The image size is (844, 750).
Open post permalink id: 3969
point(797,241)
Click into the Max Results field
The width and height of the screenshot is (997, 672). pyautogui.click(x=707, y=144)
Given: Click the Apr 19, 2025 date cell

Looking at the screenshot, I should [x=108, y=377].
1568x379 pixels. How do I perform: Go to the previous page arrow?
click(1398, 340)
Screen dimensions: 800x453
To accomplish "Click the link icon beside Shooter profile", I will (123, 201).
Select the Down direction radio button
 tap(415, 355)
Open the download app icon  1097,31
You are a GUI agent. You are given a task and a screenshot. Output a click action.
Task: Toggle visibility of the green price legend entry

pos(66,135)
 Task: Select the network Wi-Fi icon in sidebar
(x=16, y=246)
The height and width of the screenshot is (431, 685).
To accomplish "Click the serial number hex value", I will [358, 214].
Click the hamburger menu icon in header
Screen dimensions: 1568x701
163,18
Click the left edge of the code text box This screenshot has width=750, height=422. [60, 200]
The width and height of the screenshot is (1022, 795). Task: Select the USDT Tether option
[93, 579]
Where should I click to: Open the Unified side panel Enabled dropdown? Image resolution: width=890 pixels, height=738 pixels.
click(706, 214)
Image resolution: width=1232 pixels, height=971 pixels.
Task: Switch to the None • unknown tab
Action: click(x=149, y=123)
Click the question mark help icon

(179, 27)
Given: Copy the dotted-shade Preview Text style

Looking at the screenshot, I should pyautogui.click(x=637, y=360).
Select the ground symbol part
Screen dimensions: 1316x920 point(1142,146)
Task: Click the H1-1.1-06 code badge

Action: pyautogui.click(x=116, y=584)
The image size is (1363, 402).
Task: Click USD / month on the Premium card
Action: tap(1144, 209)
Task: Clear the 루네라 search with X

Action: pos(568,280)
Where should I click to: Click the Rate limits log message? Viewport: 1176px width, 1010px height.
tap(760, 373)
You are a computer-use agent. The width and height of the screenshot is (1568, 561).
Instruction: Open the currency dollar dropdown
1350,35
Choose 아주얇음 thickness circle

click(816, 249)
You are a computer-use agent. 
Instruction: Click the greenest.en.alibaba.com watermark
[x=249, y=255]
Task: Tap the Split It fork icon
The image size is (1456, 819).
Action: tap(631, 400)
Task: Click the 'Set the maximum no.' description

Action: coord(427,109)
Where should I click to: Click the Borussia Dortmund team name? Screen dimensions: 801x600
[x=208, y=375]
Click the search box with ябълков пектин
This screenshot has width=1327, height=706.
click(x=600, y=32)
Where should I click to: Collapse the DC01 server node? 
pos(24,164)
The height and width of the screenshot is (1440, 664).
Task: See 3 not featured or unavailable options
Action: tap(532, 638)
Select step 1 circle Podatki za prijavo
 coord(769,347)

[Work request] Filter the preceding entries down to the lines with "agent".

[Output of the task]
You are a GUI agent. You are given a task and a screenshot. Output a click action.
You are a computer-use agent. The width and height of the screenshot is (1568, 561).
You are a computer-use agent. 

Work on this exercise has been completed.